Polícia Civil mira Comando Vermelho; delegado afirma que não há político com foro investigado; David anuncia candidatura na segunda. (Foto: Lyandra Peres/PC-AM)
A Operação Erga Omnes, deflagrada nesta sexta-feira (20) pela Polícia Civil do Amazonas, tem como foco a atuação do Comando Vermelho (CV) no Estado e apura, segundo a corporação, quatro anos de movimentações criminosas que teriam alcançado cerca de R$ 70 milhões em transações financeiras. Há oito presos, conforme lista ao final desta matéria.
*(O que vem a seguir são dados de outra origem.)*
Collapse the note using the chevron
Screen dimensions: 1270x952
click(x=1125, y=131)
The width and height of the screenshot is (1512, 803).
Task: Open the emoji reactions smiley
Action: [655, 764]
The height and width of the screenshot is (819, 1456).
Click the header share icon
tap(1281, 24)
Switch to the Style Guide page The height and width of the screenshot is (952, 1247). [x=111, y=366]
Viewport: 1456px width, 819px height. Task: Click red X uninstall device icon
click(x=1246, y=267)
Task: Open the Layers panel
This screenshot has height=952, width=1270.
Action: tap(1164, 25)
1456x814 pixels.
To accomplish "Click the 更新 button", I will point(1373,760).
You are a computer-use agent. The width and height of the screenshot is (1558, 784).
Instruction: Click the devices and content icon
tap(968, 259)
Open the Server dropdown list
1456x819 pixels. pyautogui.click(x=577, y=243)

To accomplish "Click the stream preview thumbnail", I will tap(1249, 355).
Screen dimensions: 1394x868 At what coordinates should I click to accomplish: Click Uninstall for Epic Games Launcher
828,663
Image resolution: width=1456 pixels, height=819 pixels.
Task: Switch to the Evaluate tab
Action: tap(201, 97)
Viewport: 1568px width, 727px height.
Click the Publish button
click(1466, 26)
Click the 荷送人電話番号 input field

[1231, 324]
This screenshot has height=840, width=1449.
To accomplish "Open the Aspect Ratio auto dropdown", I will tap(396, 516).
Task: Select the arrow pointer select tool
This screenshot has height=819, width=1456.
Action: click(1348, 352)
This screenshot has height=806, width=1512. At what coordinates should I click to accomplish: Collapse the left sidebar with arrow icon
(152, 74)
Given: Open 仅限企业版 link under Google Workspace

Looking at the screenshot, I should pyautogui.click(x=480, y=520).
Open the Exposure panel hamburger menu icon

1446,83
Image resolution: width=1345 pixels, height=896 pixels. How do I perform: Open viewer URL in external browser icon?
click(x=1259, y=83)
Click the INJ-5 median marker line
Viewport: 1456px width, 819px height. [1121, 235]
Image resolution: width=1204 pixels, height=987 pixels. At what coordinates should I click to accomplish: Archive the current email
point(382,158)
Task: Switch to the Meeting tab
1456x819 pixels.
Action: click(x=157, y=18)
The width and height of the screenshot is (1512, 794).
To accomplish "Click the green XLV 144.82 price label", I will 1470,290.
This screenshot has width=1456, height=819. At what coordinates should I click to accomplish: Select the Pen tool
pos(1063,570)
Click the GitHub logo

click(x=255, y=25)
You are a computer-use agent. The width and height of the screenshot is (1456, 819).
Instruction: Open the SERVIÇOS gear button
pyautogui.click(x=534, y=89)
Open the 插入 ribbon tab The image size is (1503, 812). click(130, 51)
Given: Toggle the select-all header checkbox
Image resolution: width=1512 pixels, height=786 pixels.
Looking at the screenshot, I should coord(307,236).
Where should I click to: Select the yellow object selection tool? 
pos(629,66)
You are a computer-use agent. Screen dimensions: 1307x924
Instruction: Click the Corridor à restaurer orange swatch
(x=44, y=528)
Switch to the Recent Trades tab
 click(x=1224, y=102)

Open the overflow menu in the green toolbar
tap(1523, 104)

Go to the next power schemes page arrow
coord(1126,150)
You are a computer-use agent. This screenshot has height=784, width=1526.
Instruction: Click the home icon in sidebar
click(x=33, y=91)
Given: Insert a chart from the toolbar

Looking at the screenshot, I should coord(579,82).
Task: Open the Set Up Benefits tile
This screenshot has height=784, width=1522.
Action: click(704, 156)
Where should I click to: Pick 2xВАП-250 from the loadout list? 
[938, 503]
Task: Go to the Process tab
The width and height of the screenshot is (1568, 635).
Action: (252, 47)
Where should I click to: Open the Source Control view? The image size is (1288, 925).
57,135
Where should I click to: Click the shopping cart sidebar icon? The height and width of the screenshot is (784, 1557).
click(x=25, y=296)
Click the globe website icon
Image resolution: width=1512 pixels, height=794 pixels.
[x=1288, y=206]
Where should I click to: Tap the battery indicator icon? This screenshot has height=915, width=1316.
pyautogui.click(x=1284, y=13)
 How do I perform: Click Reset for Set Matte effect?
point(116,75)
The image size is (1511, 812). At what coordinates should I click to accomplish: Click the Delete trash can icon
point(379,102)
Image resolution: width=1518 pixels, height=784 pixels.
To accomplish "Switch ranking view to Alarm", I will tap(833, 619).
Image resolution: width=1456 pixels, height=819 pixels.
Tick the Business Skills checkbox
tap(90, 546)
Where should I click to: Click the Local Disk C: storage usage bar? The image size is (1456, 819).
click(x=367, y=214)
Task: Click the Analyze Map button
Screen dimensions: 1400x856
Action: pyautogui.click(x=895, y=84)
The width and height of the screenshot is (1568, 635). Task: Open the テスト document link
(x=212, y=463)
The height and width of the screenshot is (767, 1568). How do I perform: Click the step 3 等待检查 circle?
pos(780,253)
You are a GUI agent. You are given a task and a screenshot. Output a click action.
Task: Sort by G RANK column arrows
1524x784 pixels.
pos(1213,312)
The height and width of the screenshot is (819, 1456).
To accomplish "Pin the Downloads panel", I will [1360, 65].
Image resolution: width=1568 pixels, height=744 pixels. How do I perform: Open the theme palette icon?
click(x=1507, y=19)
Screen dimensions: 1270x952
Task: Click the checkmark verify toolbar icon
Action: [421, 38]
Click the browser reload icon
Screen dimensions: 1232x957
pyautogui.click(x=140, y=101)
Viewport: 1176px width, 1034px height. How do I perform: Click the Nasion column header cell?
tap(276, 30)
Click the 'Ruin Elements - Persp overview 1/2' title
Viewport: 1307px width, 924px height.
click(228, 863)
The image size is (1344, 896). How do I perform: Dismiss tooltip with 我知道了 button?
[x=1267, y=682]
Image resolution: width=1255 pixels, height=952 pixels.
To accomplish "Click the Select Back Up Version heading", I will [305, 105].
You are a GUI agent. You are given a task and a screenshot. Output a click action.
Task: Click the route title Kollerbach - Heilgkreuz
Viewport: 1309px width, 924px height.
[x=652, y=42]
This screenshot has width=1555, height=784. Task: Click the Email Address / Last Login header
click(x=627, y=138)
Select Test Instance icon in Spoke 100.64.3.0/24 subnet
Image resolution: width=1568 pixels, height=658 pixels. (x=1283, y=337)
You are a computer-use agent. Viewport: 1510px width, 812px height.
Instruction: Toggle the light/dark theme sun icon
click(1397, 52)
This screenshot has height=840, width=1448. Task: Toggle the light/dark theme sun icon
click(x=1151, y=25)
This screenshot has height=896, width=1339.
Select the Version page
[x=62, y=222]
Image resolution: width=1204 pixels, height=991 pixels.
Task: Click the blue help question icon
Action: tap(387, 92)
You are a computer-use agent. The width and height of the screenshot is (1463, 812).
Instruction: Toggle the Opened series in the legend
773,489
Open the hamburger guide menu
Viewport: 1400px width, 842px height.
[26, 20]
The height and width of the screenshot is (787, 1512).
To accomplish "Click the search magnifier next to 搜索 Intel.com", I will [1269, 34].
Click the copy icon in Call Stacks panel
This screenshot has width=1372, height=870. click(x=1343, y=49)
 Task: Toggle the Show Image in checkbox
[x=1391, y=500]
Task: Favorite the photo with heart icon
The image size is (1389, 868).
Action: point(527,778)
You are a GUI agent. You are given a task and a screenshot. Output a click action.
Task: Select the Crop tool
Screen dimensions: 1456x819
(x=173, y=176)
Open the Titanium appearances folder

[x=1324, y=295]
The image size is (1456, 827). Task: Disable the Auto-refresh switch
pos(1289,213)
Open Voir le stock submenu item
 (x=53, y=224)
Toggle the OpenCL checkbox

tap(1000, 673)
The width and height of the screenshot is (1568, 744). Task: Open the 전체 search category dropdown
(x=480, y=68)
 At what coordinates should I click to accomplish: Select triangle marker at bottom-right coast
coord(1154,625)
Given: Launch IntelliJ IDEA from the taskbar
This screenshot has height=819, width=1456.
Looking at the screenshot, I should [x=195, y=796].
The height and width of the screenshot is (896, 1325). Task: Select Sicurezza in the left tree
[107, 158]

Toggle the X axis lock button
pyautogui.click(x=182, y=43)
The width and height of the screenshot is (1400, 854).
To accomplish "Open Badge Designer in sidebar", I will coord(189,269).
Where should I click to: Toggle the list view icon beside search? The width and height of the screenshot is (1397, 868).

De acordo com a investigação, os alvos estão distribuídos em Manaus e em outros estados: Belém (PA), Ananindeua (PA), Belo Horizonte (MG), Fortaleza (CE), Teresina (PI) e Estreito (MA). O inquérito aponta uma estrutura interestadual de suporte logístico e financeiro à organização criminosa.
Entre os presos no Amazonas está a ex-chefa de gabinete do prefeito de Manaus, David Almeida, Anabela Cardoso Freitas. O fato adiciona forte componente político ao caso, especialmente porque o prefeito anunciou que, na próxima segunda-feira, lançará candidatura ao Governo do Estado. No mesmo movimento político, o atual chefe da Casa Civil e ex-vice-prefeito, Marcos Rotta, deverá ser lançado candidato ao Senado.
Apesar da repercussão, a Polícia Civil foi enfática ao afirmar que não há agentes políticos com foro privilegiado entre os investigados. O delegado Marcelo Martins, responsável pela investigação, declarou em coletiva que, “caso surjam elementos envolvendo autoridades com prerrogativa de foro, as provas serão encaminhadas às instâncias competentes”.
A Prefeitura de Manaus também divulgou nota oficial esclarecendo que não é alvo da operação e que nem o prefeito nem a estrutura administrativa municipal integram o objeto da investigação. O comunicado sustenta que é “inaceitável que setores da política tentem distorcer fatos para criar narrativas mentirosas” e afirma que eventual responsabilidade será individualizada, sem prejuízo do funcionamento da máquina pública.
O ambiente político se torna ainda mais sensível diante das articulações para 2026. Nos bastidores, há sinais de que o atual vice-governador, Tadeu de Souza — indicado à chapa de Wilson Lima pelo próprio prefeito — poderá disputar a reeleição ao cargo, enquanto Wilson Lima deve renunciar para concorrer ao Senado. O redesenho das alianças amplia a tensão no cenário estadual.
É importante contextualizar que, historicamente, Comando Vermelho (CV) e Primeiro Comando da Capital (PCC) mantiveram uma espécie de “acordo operacional” com a facção regional Família do Norte (FDN). Esse equilíbrio teria sido rompido após aproximação de um dos líderes da FDN com Fernandinho Beira-Mar, dentro do sistema prisional, desencadeando disputa violenta por pontos de venda de drogas. O confronto resultou, segundo as autoridades, na quase eliminação da FDN pelo CV no Amazonas.
A investigação segue em curso, com análise técnica do material apreendido. A corporação não descarta novos desdobramentos, mas reforça que, até o momento, não há autoridades com foro privilegiado na lista de investigados.
• Izaldir Moreno Barros – servidor do Tribunal de Justiça do Amazonas;
• Adriana Almeida Lima – ex-secretária de gabinete de liderança na Assembleia Legislativa do Amazonas;
• Anabela Cardoso Freitas – investigadora da Polícia Civil e integrante da Comissão de Licitação da Prefeitura de Manaus. Foi chefe de gabinete do prefeito da capital até 2023;
• Alcir Queiroga Teixeira Júnior – citado na investigação como ligado a movimentações financeiras suspeitas;
• Josafá de Figueiredo Silva – ex-assessor parlamentar;
• Osimar Vieira Nascimento – policial militar;
• Bruno Renato Gatinho Araújo – investigado por participação no esquema.